Ada Palmer has read too many student papers on Plato's Republic:
“Totalitarianism!” is an accusation that appears in almost every student Plato paper, “Dystopia! Oppression! It would be unendurable! evil! for people to have their jobs dictated to them by the state! Assigned to fixed ranks for their whole lives! With no say in government unless they’re one of these supposed philosopher kings!” It’s a reaction which always makes a wave of awe wash over me at the absolute victory of Enlightenment concepts of equality. Because such students genuinely and reflexively think of equality and self-determination as the human default. People. Are. Equal. And. Free. (is the thought process), and if Plato’s “ideal” city imposes assigned jobs and class differences, those impositions are tyrannical.
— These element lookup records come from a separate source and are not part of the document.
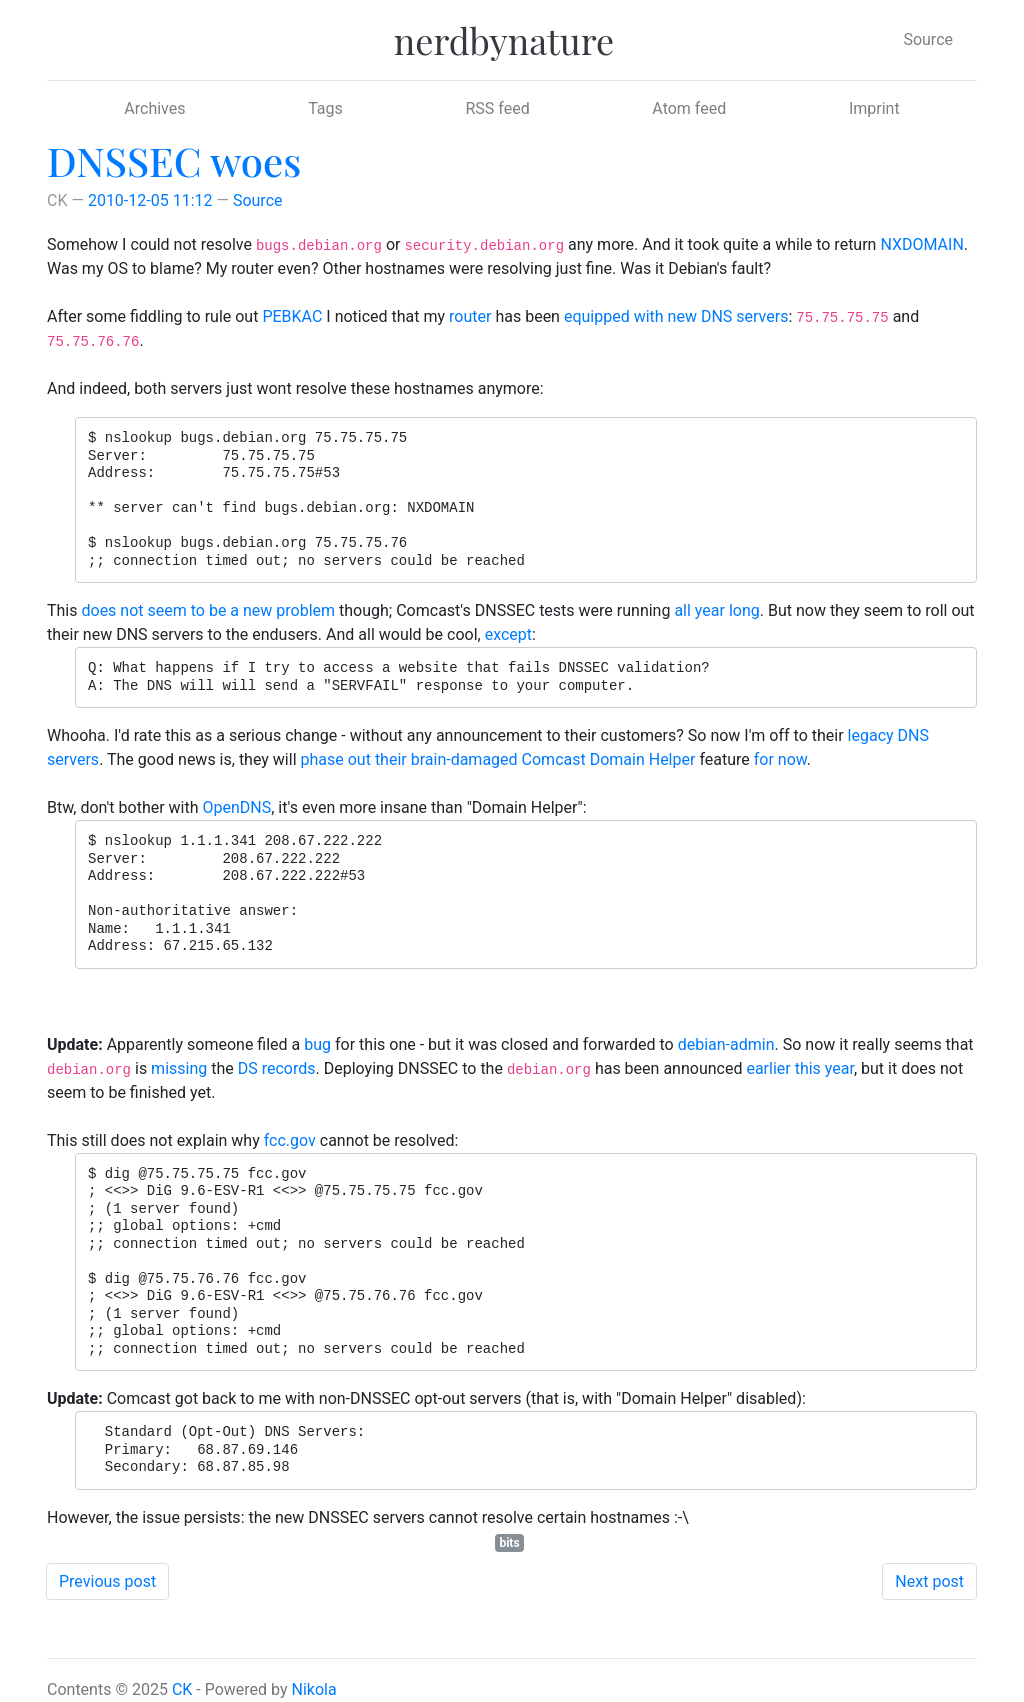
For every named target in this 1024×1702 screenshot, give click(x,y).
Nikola (314, 1689)
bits (509, 1543)
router (470, 316)
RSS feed (497, 108)
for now (780, 759)
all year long (716, 610)
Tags (325, 108)
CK (182, 1689)
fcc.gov (290, 1140)
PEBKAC (292, 316)
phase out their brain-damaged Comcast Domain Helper (498, 759)
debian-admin (726, 1044)
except (508, 634)
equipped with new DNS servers (676, 316)
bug (317, 1044)
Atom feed (689, 108)
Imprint (874, 108)
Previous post (107, 1581)
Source (928, 39)
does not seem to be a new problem (208, 610)
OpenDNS (237, 807)
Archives (154, 108)
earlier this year (800, 1068)
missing (179, 1068)
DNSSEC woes (174, 160)
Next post (929, 1581)
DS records (277, 1068)
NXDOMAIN (921, 244)
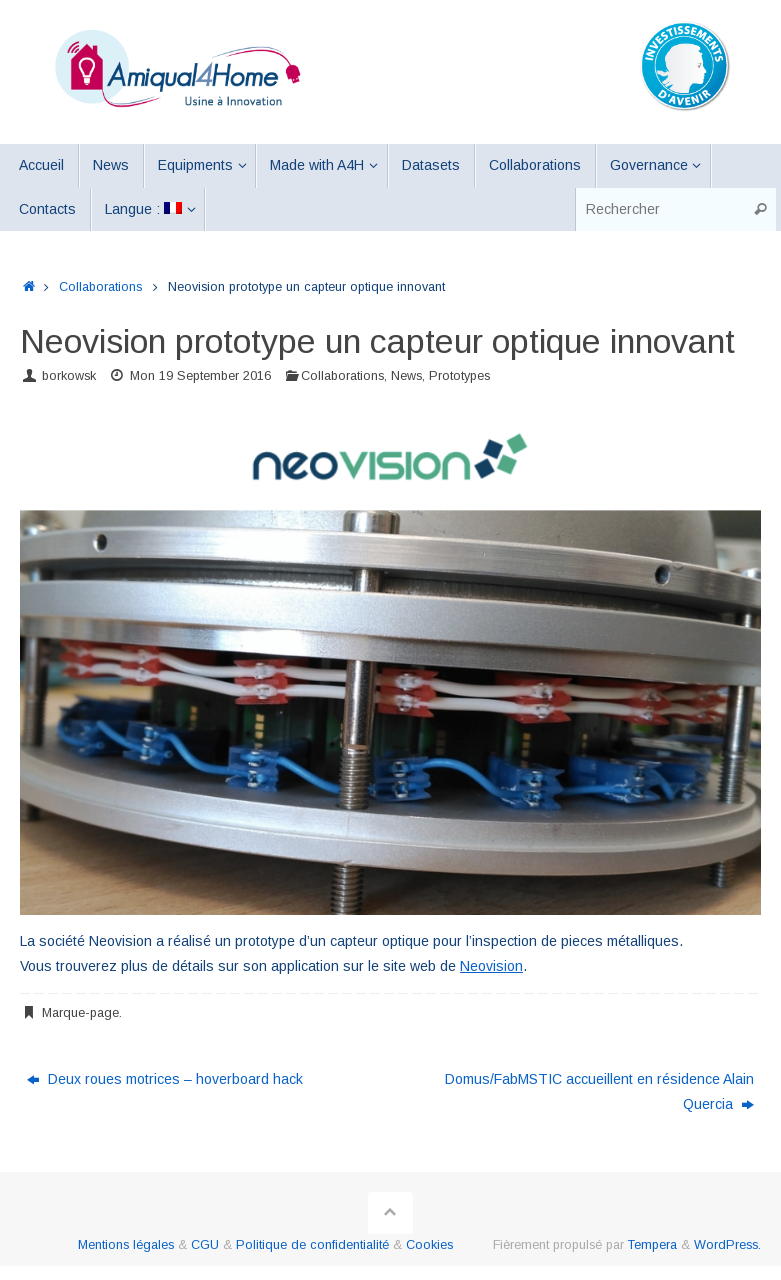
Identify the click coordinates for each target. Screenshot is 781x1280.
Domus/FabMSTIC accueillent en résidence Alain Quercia (599, 1091)
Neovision (491, 966)
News (406, 376)
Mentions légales (126, 1245)
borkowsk (69, 376)
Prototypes (459, 376)
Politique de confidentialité (312, 1245)
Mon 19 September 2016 (200, 376)
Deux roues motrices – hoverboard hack (165, 1079)
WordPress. (727, 1245)
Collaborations (100, 287)
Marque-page (80, 1013)
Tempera (652, 1245)
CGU (205, 1245)
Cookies (429, 1245)
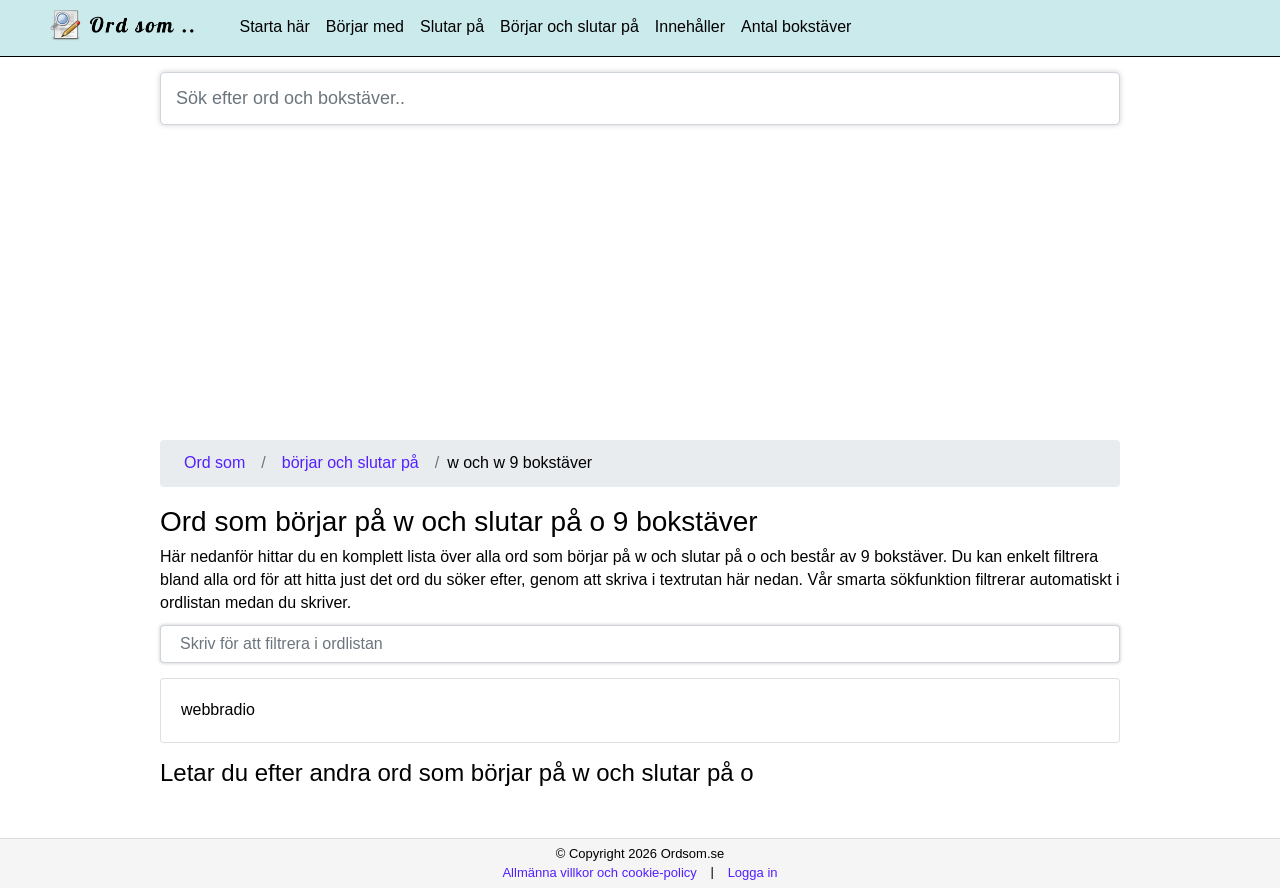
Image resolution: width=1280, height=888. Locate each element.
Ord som (214, 462)
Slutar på (452, 26)
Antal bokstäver (796, 26)
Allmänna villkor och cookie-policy (599, 871)
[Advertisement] (640, 290)
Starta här (275, 26)
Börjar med (365, 26)
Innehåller (690, 26)
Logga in (753, 871)
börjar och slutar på (350, 462)
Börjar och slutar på (569, 26)
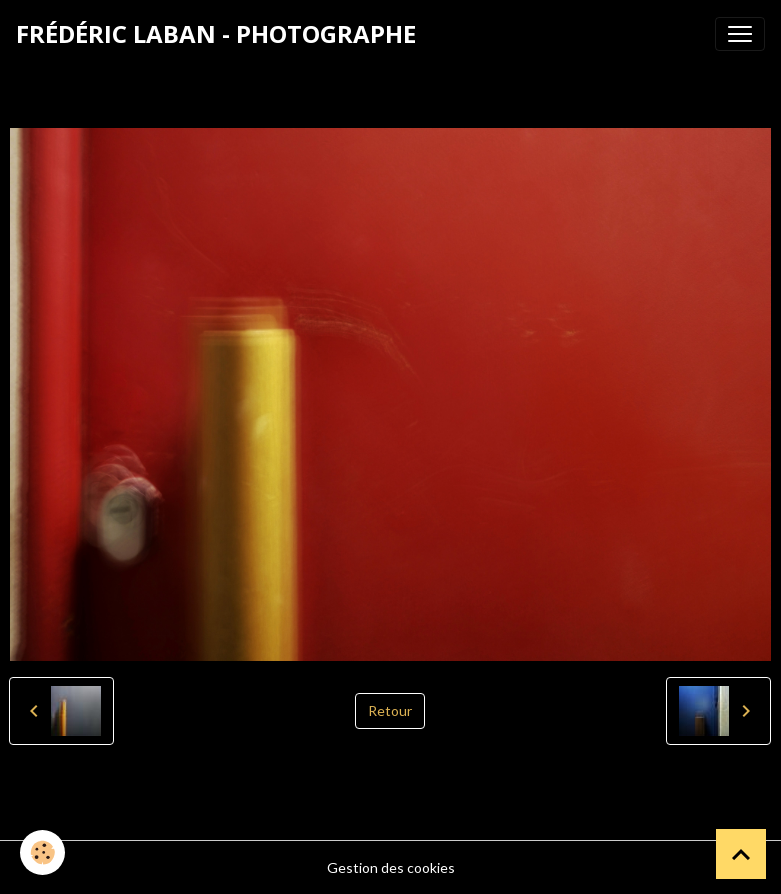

This gut reaction completely misses the fact that Plato’s city, which extends equal education to all and then assigns tasks and ranks based on exams and personal disposition, is radically more free than the reality Plato lived in. . . .
Now, the students who write these papers accusing Plato of “totalitarianism” are perfectly aware that the pre-modern world was full of rigid class systems, feudalism, and slavery. They know that Plato lived in a culture with far less self-determination than his Republic, but there are different levels of knowing a fact. You can know perfectly well that the water is off in your apartment for plumbing repairs, but, after unthinkingly turning the tap on five occasions, you still find yourself turning it a sixth time, because instinct hasn’t caught up with intellectual knowledge. The tap makes water come out! Just so, human beings have self-determination, and my students know that on a more basic level than they know that legal and social equality are modern innovations. One level of knowing is engrained, reflexive; the other requires conscious awareness. And this is how my students can know intellectually that Plato’s world was full of unfreedom, but still feel instinctively that a Republic which offers universal, equal education to all children, of all parents, all races, and both sexes, then gives you an exam to determine the job that will make you most happy in life, is a step toward totalitarianism. So, well done, Enlightenment, you made a society of young people who really think with freedom and equality as defaults.
Millenials ruined Plato! Now I've truly heard everything.
ReplyDeleteCome on, nobody has ever criticized Plato's Republic before now? Seriously? I think poor Ada needs a break from grading papers.
I think Nietzsche had a few problems with it. Here I am thinking Aristotle criticized it and all, guess I was wrong. These kids today and their new-fangled Enlightenment did it.
Karl Popper gave a voice to that view in his 1945 book The Open Society and Its Enemies, where he singled out Plato's state as a dystopia.
I wonder if Popper read this on Tik Tok?
Ada Palmer doesn't mind that students criticize Plato; she is just impressed that they all criticize it from the same perspective, because they are so thoroughly indoctrinated in the Enlightenment doctrine of freedom and human rights.